Saturday, June 22, 2013


Today is my 45th birthday. I'm excited and very grateful to have made it this far. Hopefully this gig can go on a little bit longer and I can continue to do the things in life I love with the people I love while staying healthy and happy most of the time. I know I am so fortunate in so many ways. I don't take any of this for granted.

Of all the wonderful things in my life, I am most thankful for my parents and everything they instilled in me and my sister. It is because of them more than anything that I am the way I am today; I know they have had a much greater influence over the person I am than any other people or any other event in my life. Among the ways my parents have shaped me, one of the true debts of gratitude I owe them is my love of travel.

Since I was brought into this world, my parents made a point of taking me and my sister on vacation every year. From our home in England they took us to Spain, Portugal, France and all over the island of Great Britain. After we moved to the United States in 1979, we continued to explore our new home and land that I have come to love so much, including venturing north to Canada and south to the Caribbean. With my parents I've sat on beaches, conquered castles, seen wonders of nature, explored museums and so much more.

Spain, 1969: My first trip ever. On the beach with my dad.
I stopped traveling for a while when I went to college but as soon as I graduated in early 1994, I vowed to make travel a part of my life again and I was determined to take at least one trip a year where I got on a plane and went somewhere new; hopefully far away from where I lived, if for no other reason than to just get away. In the last 20 years, I've explored most of the United States, having now made it to 41 of the lower 48 states, in addition to visiting Finland, Paris, Belgium, the Netherlands and re-exploring Great Britain twice.

I first traveled as an adult with a chip on my shoulder, seeking out all the great works of architecture I had learned about in school but which I had missed when I decided not to study abroad in graduate school. Later, as I matured and my interests broadened and developed, I started exploring our planet with a different purpose. My first non-architecture trip was to Tennessee and Kentucky to find great music in Memphis and Nashville and learn more about bourbon. Maybe not the most noble of goals but it made me happy and since then I've taken a number of trips that have not been architectural pilgrimages.

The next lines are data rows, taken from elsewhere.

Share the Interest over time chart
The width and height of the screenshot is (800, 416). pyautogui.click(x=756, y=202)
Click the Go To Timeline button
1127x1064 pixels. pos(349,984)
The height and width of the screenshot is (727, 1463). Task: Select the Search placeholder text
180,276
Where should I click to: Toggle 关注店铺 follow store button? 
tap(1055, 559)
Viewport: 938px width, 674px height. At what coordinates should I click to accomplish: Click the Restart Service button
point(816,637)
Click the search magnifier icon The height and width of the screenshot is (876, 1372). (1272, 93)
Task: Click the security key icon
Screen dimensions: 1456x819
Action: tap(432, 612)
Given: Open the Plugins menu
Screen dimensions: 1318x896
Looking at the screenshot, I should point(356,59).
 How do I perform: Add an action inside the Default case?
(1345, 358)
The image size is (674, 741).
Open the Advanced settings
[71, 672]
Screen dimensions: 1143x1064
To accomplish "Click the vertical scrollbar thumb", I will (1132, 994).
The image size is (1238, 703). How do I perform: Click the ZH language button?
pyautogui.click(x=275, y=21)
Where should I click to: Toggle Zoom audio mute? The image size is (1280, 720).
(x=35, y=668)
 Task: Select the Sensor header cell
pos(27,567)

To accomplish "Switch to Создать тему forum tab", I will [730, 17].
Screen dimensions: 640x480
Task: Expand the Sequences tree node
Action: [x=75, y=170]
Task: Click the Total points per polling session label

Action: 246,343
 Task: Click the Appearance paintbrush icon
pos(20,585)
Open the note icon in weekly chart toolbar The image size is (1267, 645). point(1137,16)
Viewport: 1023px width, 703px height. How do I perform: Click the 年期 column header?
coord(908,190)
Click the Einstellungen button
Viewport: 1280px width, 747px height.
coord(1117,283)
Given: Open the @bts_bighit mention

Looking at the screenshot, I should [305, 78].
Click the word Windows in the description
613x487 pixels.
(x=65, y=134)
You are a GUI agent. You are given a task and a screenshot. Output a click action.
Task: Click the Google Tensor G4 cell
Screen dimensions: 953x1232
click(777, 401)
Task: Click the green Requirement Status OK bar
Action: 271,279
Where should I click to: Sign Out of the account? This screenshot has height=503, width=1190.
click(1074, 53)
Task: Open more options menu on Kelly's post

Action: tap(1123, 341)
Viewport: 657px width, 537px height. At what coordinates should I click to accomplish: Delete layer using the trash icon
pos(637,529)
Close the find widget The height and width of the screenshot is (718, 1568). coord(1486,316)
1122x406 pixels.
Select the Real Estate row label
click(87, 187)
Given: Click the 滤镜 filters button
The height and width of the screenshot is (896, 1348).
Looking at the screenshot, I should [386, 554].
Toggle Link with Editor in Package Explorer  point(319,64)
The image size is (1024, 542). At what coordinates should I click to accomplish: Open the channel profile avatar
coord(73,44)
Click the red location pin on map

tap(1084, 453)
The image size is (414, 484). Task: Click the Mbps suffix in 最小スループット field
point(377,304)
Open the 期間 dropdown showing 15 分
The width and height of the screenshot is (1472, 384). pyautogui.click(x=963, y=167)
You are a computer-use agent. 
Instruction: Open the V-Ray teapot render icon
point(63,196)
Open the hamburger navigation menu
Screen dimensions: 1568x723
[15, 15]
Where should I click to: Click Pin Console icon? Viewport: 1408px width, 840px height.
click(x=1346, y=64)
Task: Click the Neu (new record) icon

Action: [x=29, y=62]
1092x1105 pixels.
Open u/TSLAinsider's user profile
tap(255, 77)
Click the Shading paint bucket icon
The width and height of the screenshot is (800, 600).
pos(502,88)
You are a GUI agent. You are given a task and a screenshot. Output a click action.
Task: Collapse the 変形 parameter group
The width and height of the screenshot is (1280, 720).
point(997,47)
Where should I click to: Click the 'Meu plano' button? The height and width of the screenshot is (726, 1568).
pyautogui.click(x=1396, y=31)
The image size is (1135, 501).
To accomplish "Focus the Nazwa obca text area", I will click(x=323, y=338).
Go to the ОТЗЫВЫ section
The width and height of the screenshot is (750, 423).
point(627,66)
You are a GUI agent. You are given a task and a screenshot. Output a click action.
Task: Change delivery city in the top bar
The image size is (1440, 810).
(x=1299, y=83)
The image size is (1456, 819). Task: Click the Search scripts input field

I generally have a really good memory that serves me well in life. Throughout all the trips I've taken, I can remember a lot of what I've seen. But I can't remember all of it very well and some stuff I've just plain forgotten for whatever reason. Some of the things I've forgotten are small. I'd love to be able to recall the whole conversation my friend Mike and I had with a Scottish electrician over rusty nails in an Edinburgh pub halfway up a massive set of steps. I remember he tried to hook one (or maybe both) of us up with his daughter (he didn't like her boyfriend) but little else.

Other memories that have faded are more significant and I wish I still had them. I remember virtually nothing about flying into the Grand Canyon in what I think was a six seat plane. I can recall going over the rim and watching the ground fall away but I've lost everything after that. I'd love to remember the house we stayed in one summer in France that my mother swears was haunted or cursed in some way or the name of the bar in Mexico where I had the second best fish tacos in my life (Larry's are still the best) while sipping Pacificos right on the edge of the sea. I'm convinced writing my experiences down as they happened or taking more pictures would have helped my memory. Unfortunately I can't go back.

For all the worldliness I sometimes think I have, I realize I have explored only a small fraction of the globe and my journeys are remarkably well concentrated. There are seven continents on this planet and I've only been to two of them. While I've been to Europe several times, all my travel is in western Europe. And even though I've covered most of the United States, I haven't even considered setting foot in the newest two states of Alaska and Hawaii. I've been safe and cautious and sheltered.

So I think it's time to travel more and I think it's time to do it before I get too set in my ways to venture further afield. I also think it's time for me to put it out there for everyone to read to hold myself accountable to the world to fulfill this mission. And so here's my commitment to myself: by the time I am 50, I need to have a lot more of the world under my belt. I need to have visited at least two more continents, have been to one or both of Alaska and Hawaii and filled in the gaps in Europe and the United States that I've been saying I should visit but never have. That means I finally need to stop saying I'm going to Barcelona and go. No more procrastinating.

And along the way, I intend to take pictures and write about what I have seen so I can remember which breweries I visited in Bruges or exactly what I talked about with that guy in that bar in Santa Fe that I know I thought was so strange but I cannot articulate anything about our conversation. It all starts next week. Bon voyage! To me.

About a half hour into Yellowstone National Park with my friend Bryan in 2011, hoping to God the bison behind us doesn't charge even though it's not even looking at us. My last great trip. To date.

1 comment:

  1. I love this plan - can't wait to read about where the next five years takes you. (So much more interesting than basketball...)

    Envious that you've been to 41 states - funny that you mentioned Hawaii because after visiting, Larry and I both commented "Jonathan would have no use for Hawaii."

    Two enthusiastic thumbs up for Barcelona - still my favorite city in the world. (Though my view of it now might differ from how I felt about it at 21. Would go back in heartbeat to find out!)